Bowen v. Howenstein

39 App. D.C. 585 | D.C. Cir. | 1913

Mr. Justice Kobe

delivered the opinion of the Court:

The doctrine of estoppel in pais is founded upon principles of morality, and is intended to subserve the ends of justice. “It is a doctrine, therefore, when properly understood and applied, that concludes the truth in order to prevent fraud and falsehood, and imposes silence on a party when in conscience and honesty he should not be allowed to speak.” Van Rensselaer v. Kearney, 11 How. 297, 326, 13 L. ed. 703, 715.

In Henshaw v. Bissell, 18 Wall. 255, 271, 21 L. ed. 835, 840, the court observed: “An estoppel in pais is sometimes said to be a moral question. Certain it is that to the enforcement of an estoppel of this character, such as will prevent a party from asserting his legal rights to property, there must generally be some degree of turpitude in his conduct which has misled others to their injury. Conduct or declarations founded upon ignorance of one’s rights have no such ingredient, and seldom work any such result.”

In Morgan v. Chicago & A. R. Co. 96 U. S. 716, 720, 24 L. ed. 743, 744, the court said: “The doctrine always presupposes error on one side and fault or fraud upon the other, and some -defect of which it would be inequitable for the party against whom the doctrine is asserted to take advantage.”

Again, in Reynolds v. Adden, 136 U. S. 348, 352, 34 L. ed. 360, 361, 10 Sup. Ct. Rep. 843, the court, in speaking of acts which were alleged to constitute estoppel, said: “They induced no conduct on the part of the appellant, or of any of the credi*588tors of John H. Adden, which operated to their prejudice. They contained no element of estoppel.

In Brady v. Elliott, 181 Pa. 259, 37 Atl. 343, it was held that voluntary payments made by certain signers of an agreement in anticipation of its becoming binding, or in discharge of their liability under an act of incorporation, did not estop them from thereafter asserting that the agreement had no binding force, the court saying: “No one was misled to his injury, or induced to change his position, or to waive any right or remedy.”

In Smith v. Powell, 98 Va. 431, 36 S. E. 522, the court observed : “It is of the essence of estoppel that the act relied upon as such should have been injurious, and to the prejudice of him who relies upon it as an estoppel.” See also: Lincoln v. Gay, 164 Mass. 537, 49 Am. St. Rep. 480, 42 N. E. 95; Drouin v. Boston & M. R. Co. 74 Vt. 343, 355, 52 Atl. 957.

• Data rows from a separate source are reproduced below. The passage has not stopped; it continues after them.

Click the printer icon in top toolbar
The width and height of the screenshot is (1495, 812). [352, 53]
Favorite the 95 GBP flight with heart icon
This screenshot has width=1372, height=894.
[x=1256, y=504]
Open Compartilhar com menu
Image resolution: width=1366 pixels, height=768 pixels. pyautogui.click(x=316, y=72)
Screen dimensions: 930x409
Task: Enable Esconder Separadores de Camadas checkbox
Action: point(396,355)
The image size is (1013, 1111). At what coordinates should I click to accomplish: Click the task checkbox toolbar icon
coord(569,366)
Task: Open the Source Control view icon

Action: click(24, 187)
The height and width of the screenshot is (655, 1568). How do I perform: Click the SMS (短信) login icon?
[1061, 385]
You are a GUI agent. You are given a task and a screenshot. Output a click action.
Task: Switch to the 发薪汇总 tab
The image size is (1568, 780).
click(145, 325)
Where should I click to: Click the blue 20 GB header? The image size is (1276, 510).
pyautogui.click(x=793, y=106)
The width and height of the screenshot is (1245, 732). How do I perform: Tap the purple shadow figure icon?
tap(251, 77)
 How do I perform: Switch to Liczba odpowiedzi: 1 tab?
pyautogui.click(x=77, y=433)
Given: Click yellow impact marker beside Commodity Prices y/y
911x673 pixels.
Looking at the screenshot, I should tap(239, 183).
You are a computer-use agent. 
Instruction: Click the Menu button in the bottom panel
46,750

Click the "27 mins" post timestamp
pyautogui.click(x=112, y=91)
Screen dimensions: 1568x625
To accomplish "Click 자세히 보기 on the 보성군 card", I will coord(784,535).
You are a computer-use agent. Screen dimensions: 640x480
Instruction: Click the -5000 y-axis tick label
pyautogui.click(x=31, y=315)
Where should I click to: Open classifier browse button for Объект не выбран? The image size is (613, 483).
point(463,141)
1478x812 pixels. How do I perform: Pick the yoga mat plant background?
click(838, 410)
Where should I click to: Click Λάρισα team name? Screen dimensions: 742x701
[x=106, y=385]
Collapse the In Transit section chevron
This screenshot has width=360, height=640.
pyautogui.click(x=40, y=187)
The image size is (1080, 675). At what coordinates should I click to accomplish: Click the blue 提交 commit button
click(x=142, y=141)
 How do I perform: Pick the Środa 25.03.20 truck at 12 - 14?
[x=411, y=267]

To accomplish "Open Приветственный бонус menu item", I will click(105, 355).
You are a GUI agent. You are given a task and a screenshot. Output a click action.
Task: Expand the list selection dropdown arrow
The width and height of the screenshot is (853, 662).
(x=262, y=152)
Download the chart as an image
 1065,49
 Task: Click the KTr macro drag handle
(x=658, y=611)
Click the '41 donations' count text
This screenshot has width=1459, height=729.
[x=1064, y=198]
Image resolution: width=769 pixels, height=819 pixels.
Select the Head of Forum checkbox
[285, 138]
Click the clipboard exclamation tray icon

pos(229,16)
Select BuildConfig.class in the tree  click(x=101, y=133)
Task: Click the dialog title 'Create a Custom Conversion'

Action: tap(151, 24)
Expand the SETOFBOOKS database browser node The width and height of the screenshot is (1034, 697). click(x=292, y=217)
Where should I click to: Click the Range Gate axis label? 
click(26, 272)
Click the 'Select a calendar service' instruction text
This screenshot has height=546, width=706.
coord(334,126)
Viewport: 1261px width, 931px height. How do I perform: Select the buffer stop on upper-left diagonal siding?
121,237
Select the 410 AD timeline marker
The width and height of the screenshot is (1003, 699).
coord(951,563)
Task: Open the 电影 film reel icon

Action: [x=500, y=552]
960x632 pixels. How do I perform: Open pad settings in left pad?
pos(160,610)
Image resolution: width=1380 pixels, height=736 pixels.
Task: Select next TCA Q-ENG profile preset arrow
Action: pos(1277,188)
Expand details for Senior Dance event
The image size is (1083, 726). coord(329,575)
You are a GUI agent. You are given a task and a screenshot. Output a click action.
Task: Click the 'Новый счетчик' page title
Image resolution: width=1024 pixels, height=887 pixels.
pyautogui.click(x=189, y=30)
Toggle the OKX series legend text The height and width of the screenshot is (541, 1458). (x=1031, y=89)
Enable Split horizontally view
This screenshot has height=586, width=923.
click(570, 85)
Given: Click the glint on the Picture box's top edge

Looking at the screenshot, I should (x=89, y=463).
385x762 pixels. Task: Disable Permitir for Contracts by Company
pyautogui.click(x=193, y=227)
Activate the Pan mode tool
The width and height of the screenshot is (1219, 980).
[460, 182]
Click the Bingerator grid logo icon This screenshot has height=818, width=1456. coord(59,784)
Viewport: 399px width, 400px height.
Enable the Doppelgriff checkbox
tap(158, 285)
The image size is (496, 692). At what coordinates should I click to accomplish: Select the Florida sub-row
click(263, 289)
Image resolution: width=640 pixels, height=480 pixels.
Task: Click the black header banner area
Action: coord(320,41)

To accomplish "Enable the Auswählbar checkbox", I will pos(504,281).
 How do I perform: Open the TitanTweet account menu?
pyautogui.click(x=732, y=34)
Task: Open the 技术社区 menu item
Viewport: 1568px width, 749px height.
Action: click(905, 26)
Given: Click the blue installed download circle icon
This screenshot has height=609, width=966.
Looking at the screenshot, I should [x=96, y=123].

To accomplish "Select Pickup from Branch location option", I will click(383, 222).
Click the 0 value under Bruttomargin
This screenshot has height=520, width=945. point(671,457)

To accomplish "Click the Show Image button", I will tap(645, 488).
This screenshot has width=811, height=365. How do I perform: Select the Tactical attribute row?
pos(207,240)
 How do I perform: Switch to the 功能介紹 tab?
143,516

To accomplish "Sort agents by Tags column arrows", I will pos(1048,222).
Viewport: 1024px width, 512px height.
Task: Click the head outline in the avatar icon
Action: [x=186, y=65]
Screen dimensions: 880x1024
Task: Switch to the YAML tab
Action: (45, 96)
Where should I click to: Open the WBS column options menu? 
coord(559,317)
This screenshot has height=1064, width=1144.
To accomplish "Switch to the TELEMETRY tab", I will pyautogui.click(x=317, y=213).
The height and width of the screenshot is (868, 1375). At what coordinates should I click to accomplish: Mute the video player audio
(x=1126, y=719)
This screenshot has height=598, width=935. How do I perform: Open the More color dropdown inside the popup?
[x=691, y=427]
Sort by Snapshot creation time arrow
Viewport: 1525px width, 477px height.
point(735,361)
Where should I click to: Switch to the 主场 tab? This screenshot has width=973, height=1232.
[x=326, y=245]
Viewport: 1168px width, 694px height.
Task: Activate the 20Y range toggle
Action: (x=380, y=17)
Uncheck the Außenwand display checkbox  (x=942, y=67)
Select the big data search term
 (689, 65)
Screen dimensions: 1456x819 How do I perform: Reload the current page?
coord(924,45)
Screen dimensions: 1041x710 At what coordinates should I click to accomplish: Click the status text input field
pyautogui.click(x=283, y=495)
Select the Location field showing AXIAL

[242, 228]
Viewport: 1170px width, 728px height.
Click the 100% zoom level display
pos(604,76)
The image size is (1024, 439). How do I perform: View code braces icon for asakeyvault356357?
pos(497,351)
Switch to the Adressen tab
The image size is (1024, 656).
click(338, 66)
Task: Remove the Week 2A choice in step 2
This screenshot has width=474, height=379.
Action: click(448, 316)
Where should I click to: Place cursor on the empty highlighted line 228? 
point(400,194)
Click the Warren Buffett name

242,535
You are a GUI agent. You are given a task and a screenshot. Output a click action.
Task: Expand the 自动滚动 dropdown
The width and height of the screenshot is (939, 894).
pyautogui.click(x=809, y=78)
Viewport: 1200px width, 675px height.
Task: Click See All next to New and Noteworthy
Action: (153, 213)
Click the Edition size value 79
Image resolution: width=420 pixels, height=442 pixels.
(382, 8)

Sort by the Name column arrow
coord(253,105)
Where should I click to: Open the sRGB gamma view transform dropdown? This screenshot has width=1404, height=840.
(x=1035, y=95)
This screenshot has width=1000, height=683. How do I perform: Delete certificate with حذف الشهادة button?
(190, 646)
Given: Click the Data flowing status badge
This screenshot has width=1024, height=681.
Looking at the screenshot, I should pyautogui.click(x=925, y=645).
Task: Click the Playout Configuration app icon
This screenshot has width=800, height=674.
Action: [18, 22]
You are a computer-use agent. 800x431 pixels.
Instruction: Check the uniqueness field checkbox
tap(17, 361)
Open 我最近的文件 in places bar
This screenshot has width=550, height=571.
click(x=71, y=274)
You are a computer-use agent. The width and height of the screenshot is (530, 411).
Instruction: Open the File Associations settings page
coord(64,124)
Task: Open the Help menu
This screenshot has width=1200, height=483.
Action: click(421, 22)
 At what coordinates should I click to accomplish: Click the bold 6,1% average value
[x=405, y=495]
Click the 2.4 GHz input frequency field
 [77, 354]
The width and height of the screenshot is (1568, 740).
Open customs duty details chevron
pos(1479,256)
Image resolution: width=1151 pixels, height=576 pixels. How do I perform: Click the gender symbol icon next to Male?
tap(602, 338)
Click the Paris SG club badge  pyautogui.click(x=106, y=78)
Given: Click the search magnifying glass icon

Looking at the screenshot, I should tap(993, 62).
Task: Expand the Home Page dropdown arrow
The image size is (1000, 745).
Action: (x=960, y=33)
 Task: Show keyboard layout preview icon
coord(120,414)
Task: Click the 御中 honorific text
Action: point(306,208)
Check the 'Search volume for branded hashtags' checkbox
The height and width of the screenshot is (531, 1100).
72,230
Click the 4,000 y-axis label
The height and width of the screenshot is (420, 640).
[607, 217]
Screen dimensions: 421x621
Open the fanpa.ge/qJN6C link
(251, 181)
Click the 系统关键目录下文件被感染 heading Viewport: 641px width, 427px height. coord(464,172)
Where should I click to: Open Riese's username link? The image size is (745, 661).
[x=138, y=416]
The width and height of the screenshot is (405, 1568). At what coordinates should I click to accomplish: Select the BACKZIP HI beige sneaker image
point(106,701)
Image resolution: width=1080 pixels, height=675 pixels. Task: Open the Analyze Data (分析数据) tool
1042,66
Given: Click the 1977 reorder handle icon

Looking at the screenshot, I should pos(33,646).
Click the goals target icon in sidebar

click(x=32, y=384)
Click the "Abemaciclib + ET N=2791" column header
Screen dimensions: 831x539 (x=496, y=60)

Of course, where one of two innocent parties must suffer from the negligence of another, he through whose agency the-negligence was occasioned will be held to bear the loss, even though there is neither actual nor constructive fraud. Brant v. Virginia Coal & I. Co. 93 U. S. 326, 336, 23 L. ed. 927, 929.

In the present case the contention is that, by signing the-waiver of citation and consent that the will be admitted to probate, and by subsequently receiving the jewelry, appellant is. conclusively presumed to have elected to take under the will, and, having so elected, is now estopped to contest the will.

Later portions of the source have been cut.